(Screen grounding examples)
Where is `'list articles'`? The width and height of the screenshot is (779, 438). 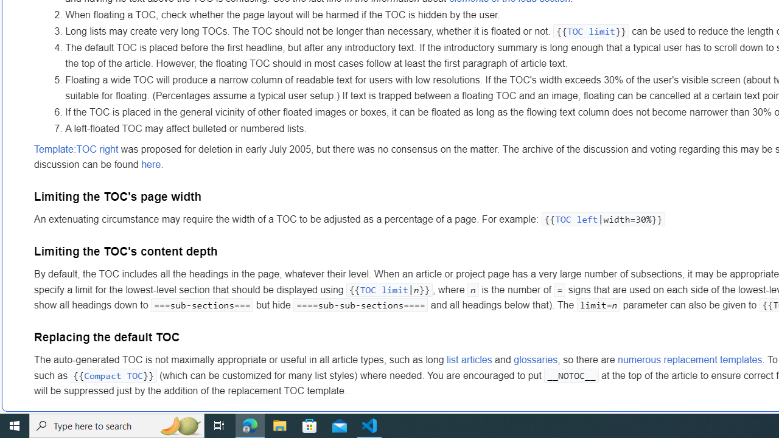 'list articles' is located at coordinates (468, 360).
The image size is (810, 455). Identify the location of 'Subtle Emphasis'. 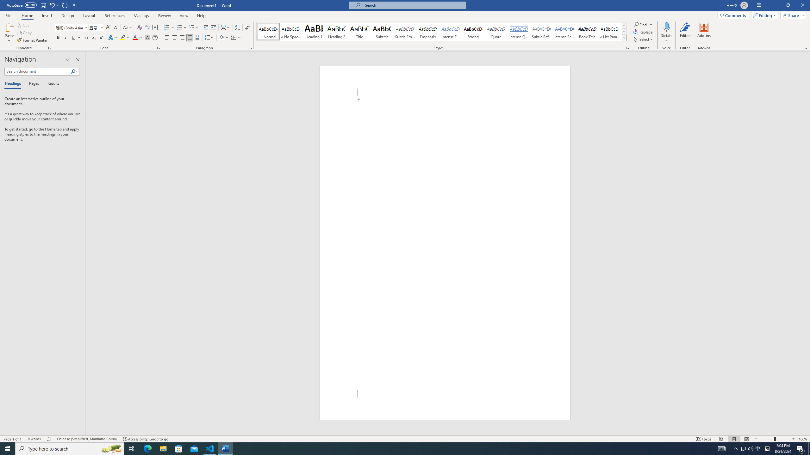
(405, 31).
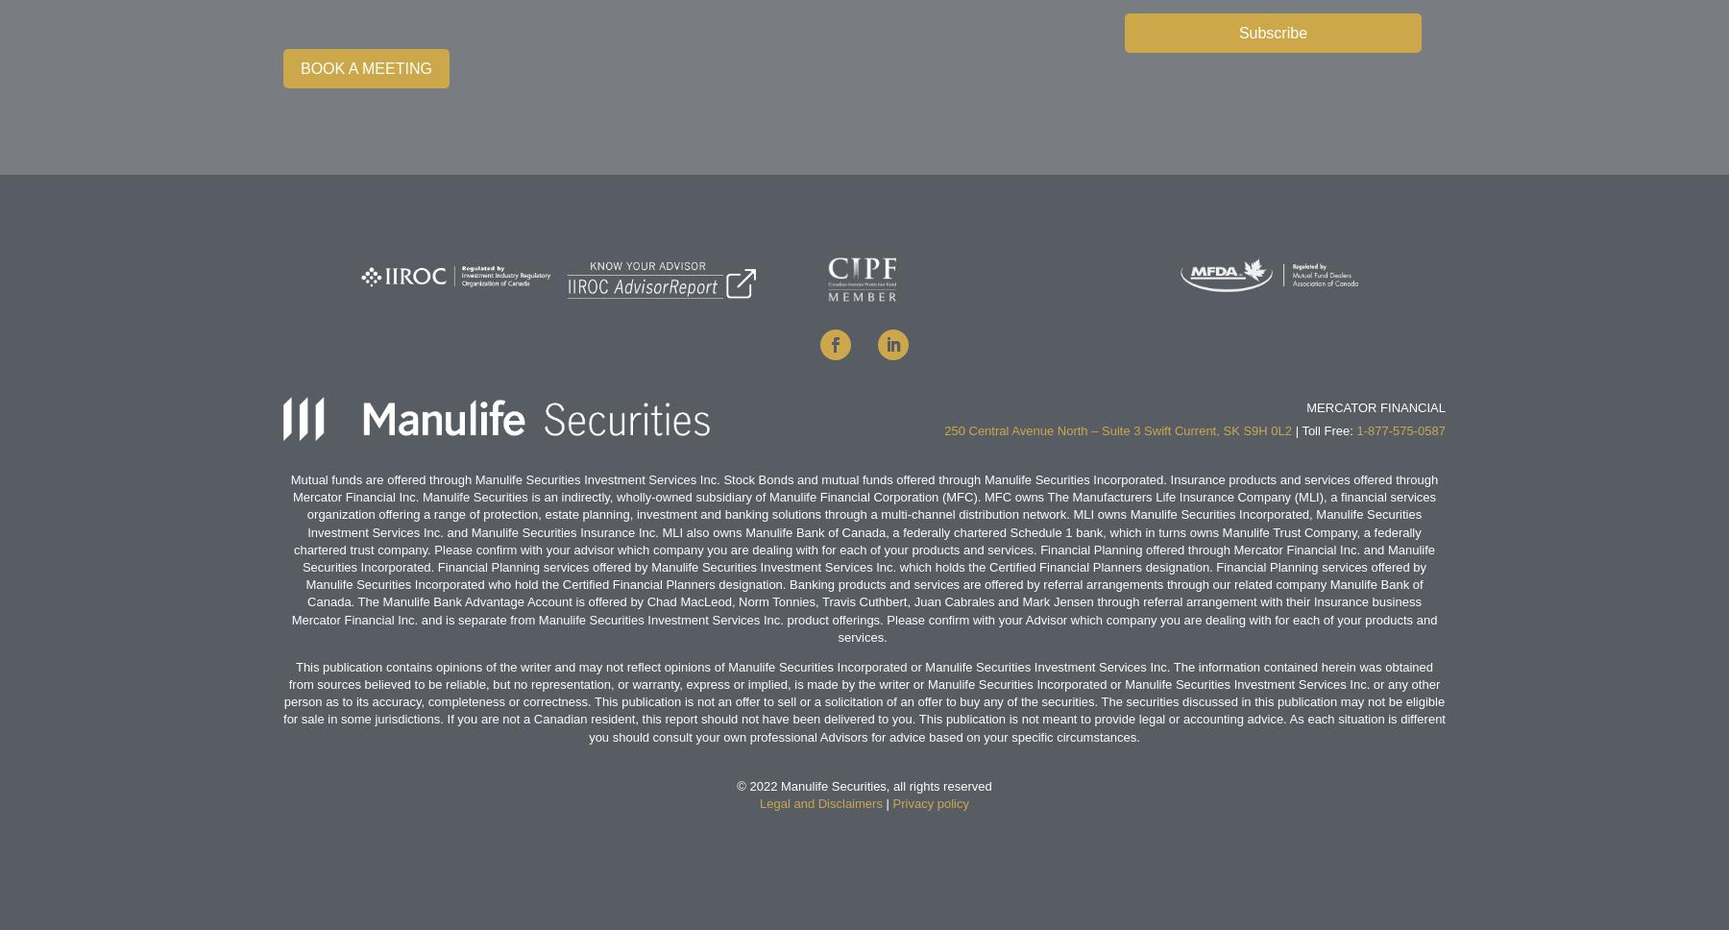 This screenshot has height=930, width=1729. I want to click on 'Manulife Securities Investment Services Inc.', so click(773, 566).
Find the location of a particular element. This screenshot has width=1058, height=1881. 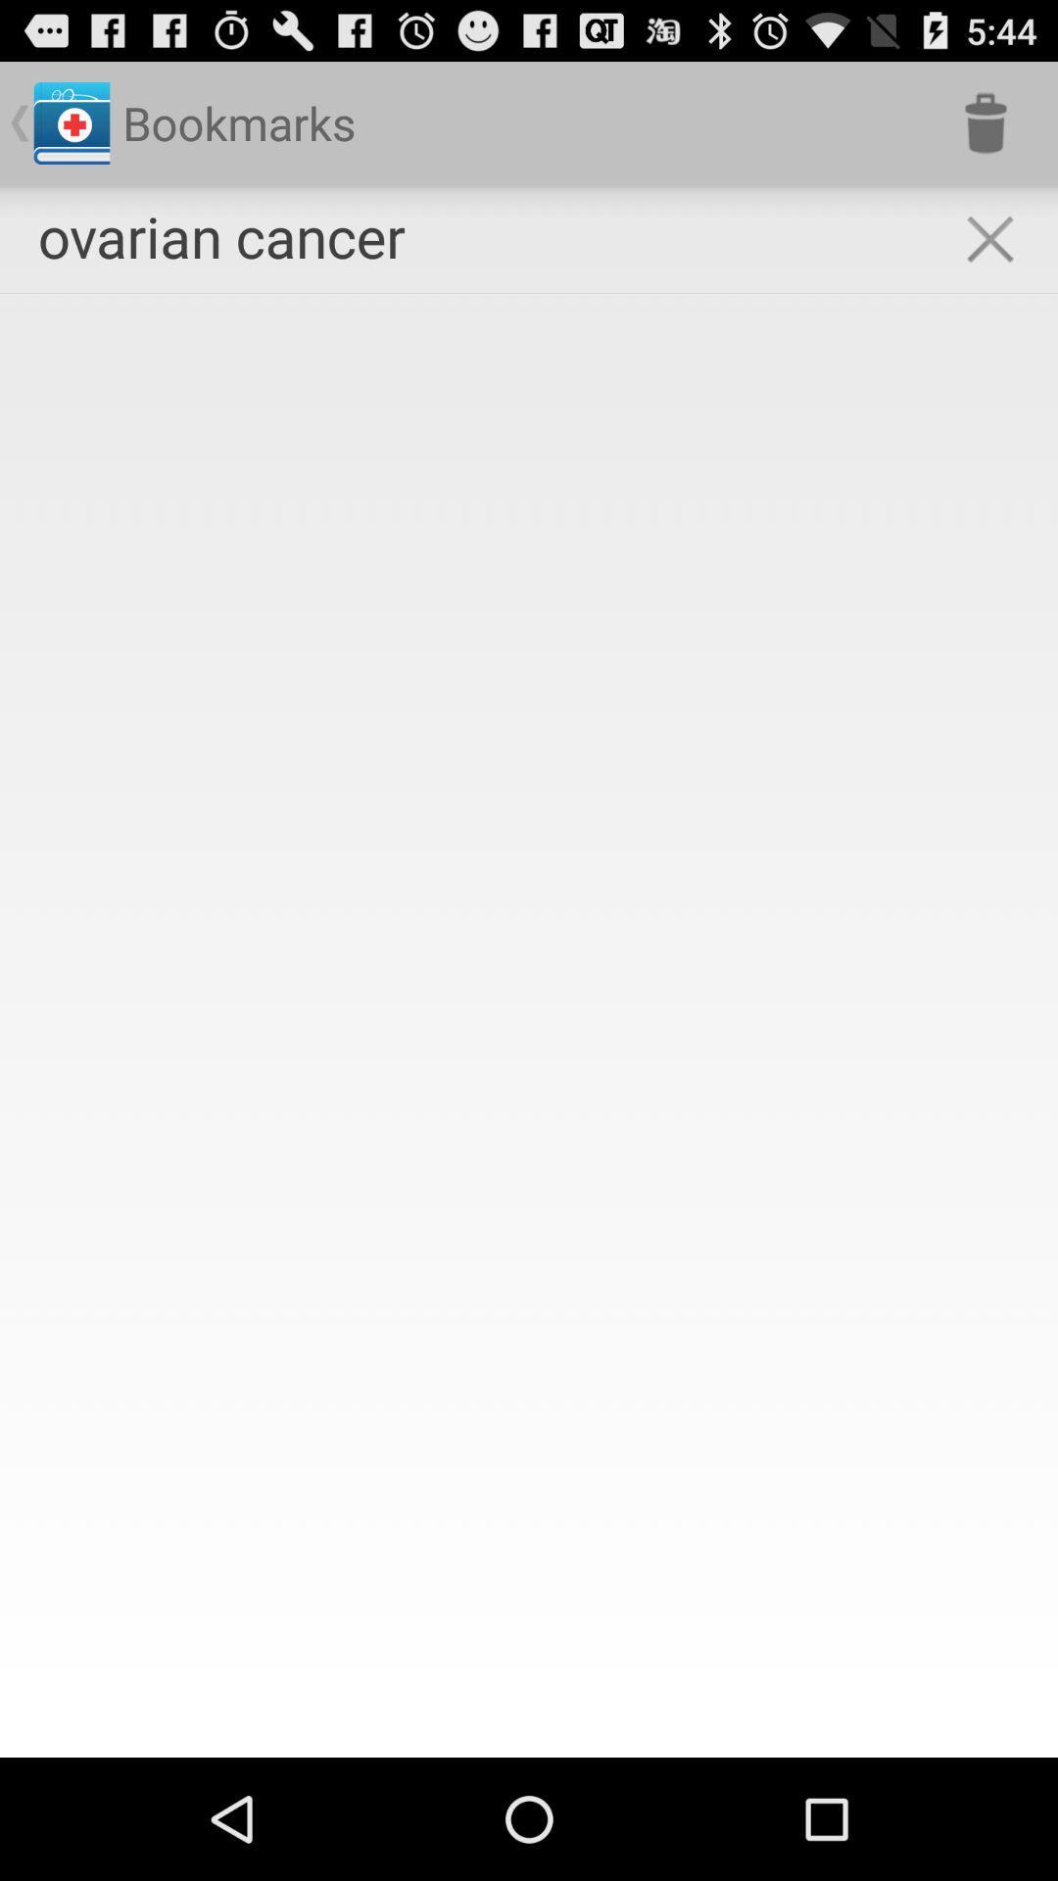

icon to the right of the ovarian cancer item is located at coordinates (989, 238).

Goal: Present the lines of the listing from the line containing "Find the location" through the end of the listing as a numbered list, skipping any blank lines. Leave the pictures out.

Task solution:
1. Find the location of a particular element. This screenshot has width=1058, height=1881. 
2. icon to the right of the ovarian cancer item is located at coordinates (989, 238).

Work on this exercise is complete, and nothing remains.